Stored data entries

□ □ □ □ □

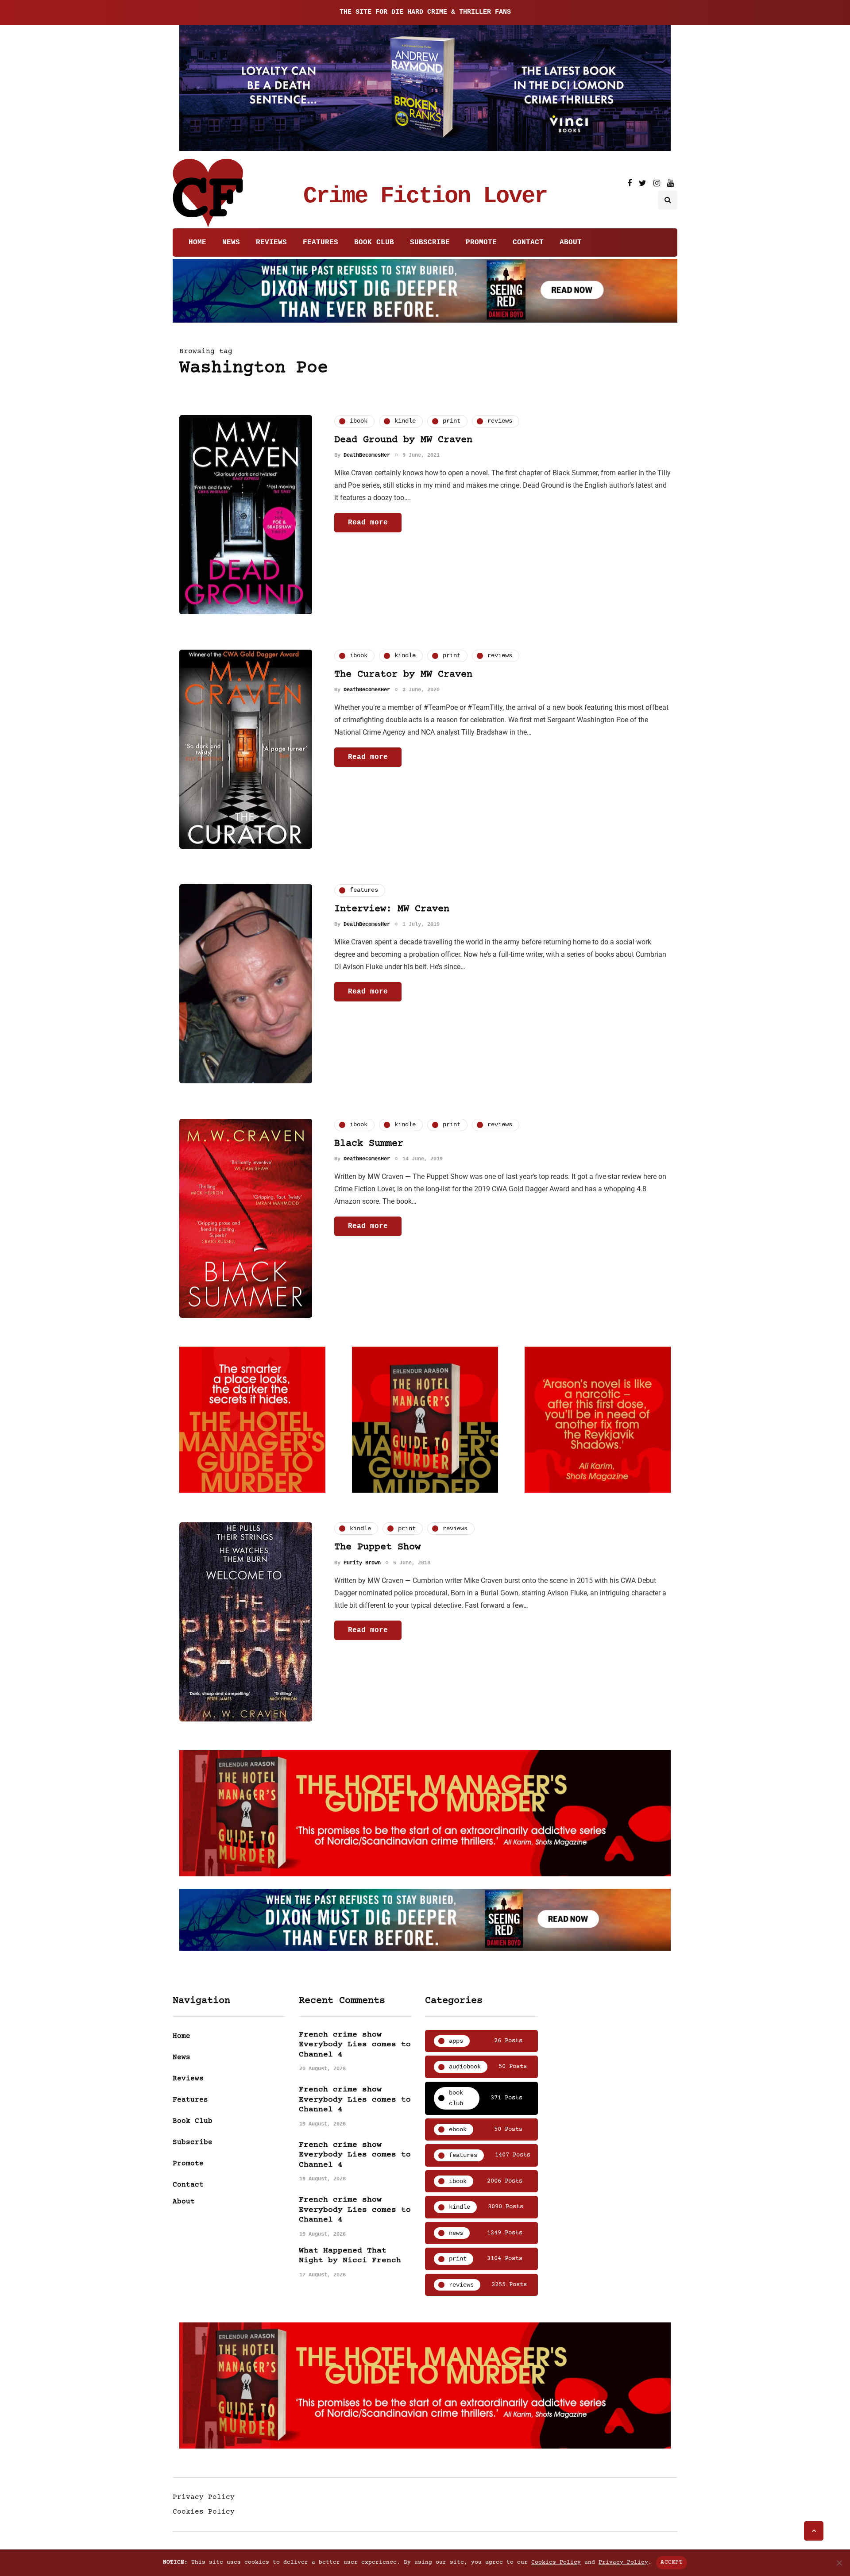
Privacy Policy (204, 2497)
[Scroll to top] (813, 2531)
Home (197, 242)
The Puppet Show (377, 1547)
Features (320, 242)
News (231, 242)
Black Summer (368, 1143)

□ □ □ □ □

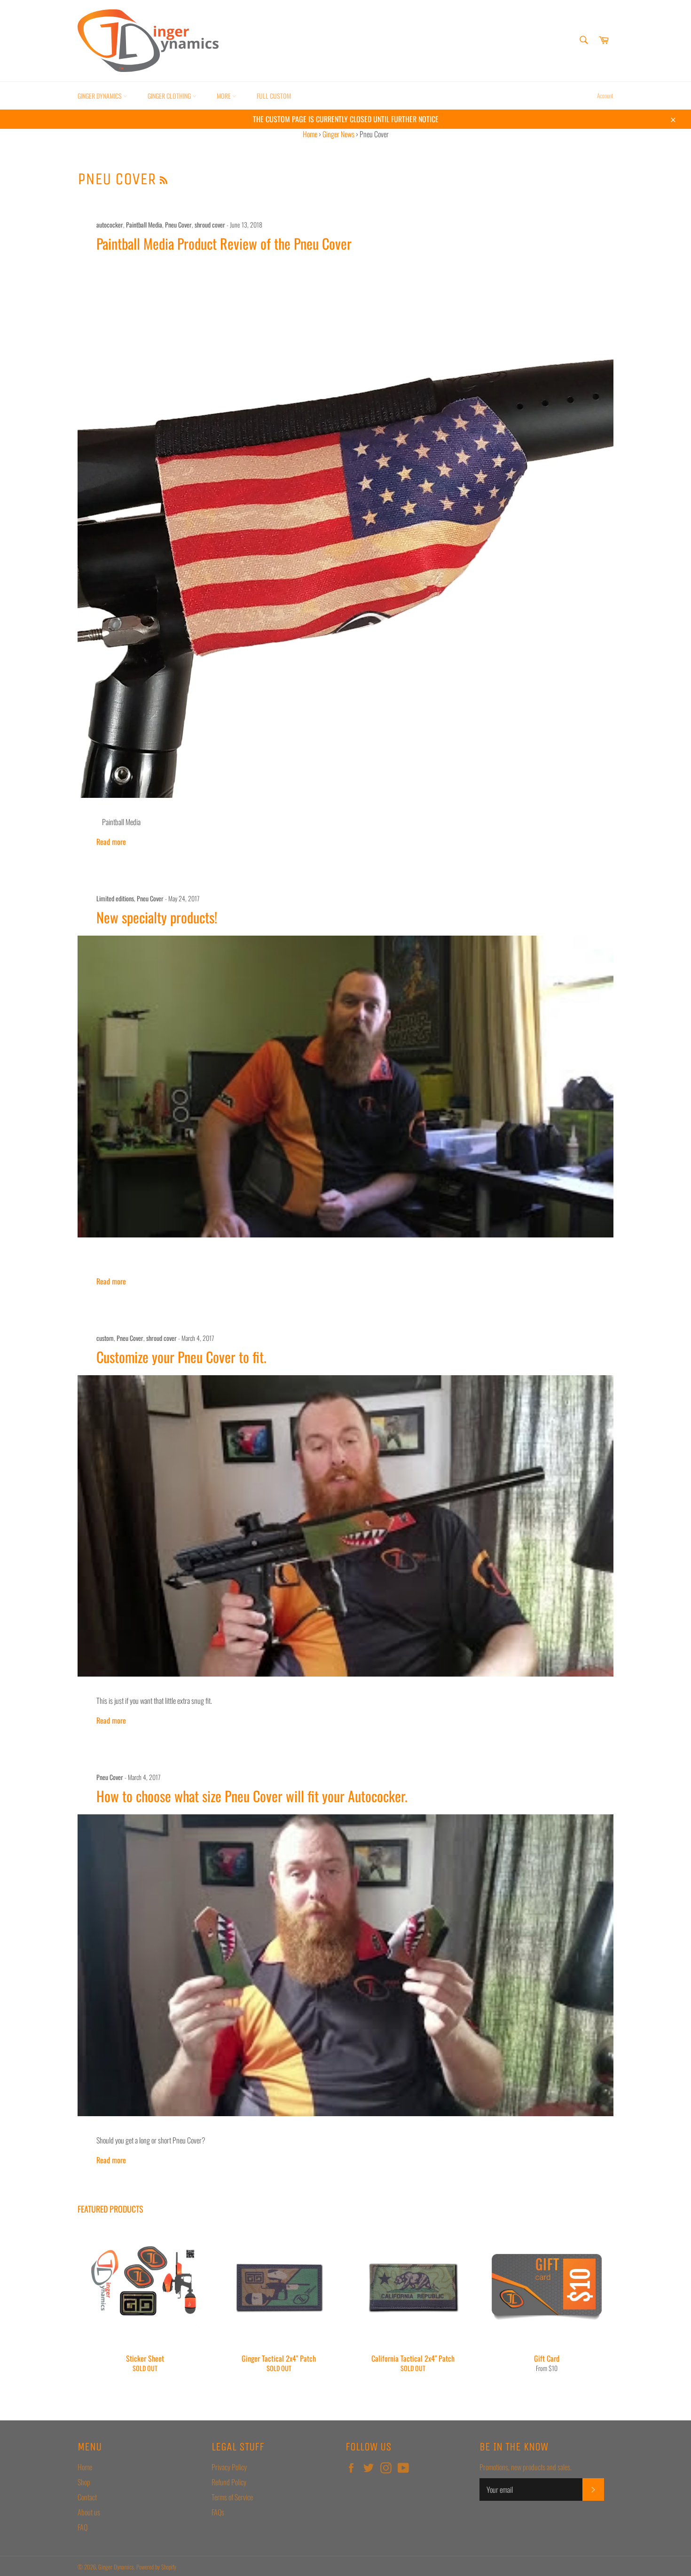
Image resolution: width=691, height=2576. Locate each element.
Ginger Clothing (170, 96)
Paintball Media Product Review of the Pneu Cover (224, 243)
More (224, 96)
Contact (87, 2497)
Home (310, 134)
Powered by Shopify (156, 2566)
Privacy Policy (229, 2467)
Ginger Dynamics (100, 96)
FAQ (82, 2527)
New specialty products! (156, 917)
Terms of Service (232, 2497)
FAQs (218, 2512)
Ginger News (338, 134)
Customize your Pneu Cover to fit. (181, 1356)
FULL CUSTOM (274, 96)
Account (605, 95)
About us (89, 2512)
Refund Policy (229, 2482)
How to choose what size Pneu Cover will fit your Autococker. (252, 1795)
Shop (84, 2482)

□ □ □ □ □

Prompt: An exact copy of the lines above between the line holding "Powered by Shopify (156, 2566)" and the line holding "Shop (84, 2482)", inclusive, is the whole answer.

Task result:
Powered by Shopify (156, 2566)
Privacy Policy (229, 2467)
Ginger Dynamics (100, 96)
FAQ (82, 2527)
New specialty products! (156, 917)
Terms of Service (232, 2497)
FAQs (218, 2512)
Ginger News (338, 134)
Customize your Pneu Cover to fit. (181, 1356)
FULL CUSTOM (274, 96)
Account (605, 95)
About us (89, 2512)
Refund Policy (229, 2482)
How to choose what size Pneu Cover will fit your Autococker. (252, 1795)
Shop (84, 2482)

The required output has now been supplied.